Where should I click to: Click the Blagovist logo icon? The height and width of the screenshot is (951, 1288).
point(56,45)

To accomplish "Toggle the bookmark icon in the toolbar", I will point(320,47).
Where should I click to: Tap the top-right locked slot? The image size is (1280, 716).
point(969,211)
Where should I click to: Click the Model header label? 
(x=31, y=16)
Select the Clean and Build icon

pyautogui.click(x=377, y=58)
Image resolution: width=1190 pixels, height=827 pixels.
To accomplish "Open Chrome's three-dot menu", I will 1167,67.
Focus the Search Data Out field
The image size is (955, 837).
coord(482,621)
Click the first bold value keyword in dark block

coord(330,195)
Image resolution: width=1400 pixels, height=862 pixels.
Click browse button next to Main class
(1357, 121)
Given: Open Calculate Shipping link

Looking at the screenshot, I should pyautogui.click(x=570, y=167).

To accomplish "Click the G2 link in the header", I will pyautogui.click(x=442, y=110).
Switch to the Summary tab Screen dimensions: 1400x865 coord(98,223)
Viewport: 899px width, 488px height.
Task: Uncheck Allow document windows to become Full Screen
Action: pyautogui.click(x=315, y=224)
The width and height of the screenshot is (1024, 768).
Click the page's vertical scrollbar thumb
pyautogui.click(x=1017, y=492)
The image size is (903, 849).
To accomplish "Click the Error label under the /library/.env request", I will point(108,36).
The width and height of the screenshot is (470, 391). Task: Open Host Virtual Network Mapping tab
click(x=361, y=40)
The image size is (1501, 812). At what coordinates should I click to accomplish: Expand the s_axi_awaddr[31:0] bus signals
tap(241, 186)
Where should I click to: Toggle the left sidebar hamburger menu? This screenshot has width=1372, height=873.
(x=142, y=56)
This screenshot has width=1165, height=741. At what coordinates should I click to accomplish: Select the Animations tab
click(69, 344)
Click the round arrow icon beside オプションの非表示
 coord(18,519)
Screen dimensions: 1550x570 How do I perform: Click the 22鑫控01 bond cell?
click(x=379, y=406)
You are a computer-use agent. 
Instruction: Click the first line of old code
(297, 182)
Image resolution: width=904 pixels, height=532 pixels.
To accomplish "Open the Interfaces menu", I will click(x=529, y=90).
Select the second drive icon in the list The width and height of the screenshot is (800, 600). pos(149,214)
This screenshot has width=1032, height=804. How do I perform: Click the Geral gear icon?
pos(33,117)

▸ Short exercise: Retype the listing above line for line, with no changes.

▸ Full solution:
Where should I click to: Click the Blagovist logo icon? The height and width of the screenshot is (951, 1288).
point(56,45)

To accomplish "Toggle the bookmark icon in the toolbar", I will point(320,47).
Where should I click to: Tap the top-right locked slot? The image size is (1280, 716).
point(969,211)
Where should I click to: Click the Model header label? 
(x=31, y=16)
Select the Clean and Build icon

pyautogui.click(x=377, y=58)
Image resolution: width=1190 pixels, height=827 pixels.
To accomplish "Open Chrome's three-dot menu", I will 1167,67.
Focus the Search Data Out field
The image size is (955, 837).
coord(482,621)
Click the first bold value keyword in dark block

coord(330,195)
Image resolution: width=1400 pixels, height=862 pixels.
Click browse button next to Main class
(1357, 121)
Given: Open Calculate Shipping link

Looking at the screenshot, I should pyautogui.click(x=570, y=167).

To accomplish "Click the G2 link in the header", I will pyautogui.click(x=442, y=110).
Switch to the Summary tab Screen dimensions: 1400x865 coord(98,223)
Viewport: 899px width, 488px height.
Task: Uncheck Allow document windows to become Full Screen
Action: pyautogui.click(x=315, y=224)
The width and height of the screenshot is (1024, 768).
Click the page's vertical scrollbar thumb
pyautogui.click(x=1017, y=492)
The image size is (903, 849).
To accomplish "Click the Error label under the /library/.env request", I will point(108,36).
The width and height of the screenshot is (470, 391). Task: Open Host Virtual Network Mapping tab
click(x=361, y=40)
The image size is (1501, 812). At what coordinates should I click to accomplish: Expand the s_axi_awaddr[31:0] bus signals
tap(241, 186)
Where should I click to: Toggle the left sidebar hamburger menu? This screenshot has width=1372, height=873.
(x=142, y=56)
This screenshot has width=1165, height=741. At what coordinates should I click to accomplish: Select the Animations tab
click(69, 344)
Click the round arrow icon beside オプションの非表示
 coord(18,519)
Screen dimensions: 1550x570 How do I perform: Click the 22鑫控01 bond cell?
click(x=379, y=406)
You are a computer-use agent. 
Instruction: Click the first line of old code
(297, 182)
Image resolution: width=904 pixels, height=532 pixels.
To accomplish "Open the Interfaces menu", I will click(x=529, y=90).
Select the second drive icon in the list The width and height of the screenshot is (800, 600). pos(149,214)
This screenshot has width=1032, height=804. How do I perform: Click the Geral gear icon?
pos(33,117)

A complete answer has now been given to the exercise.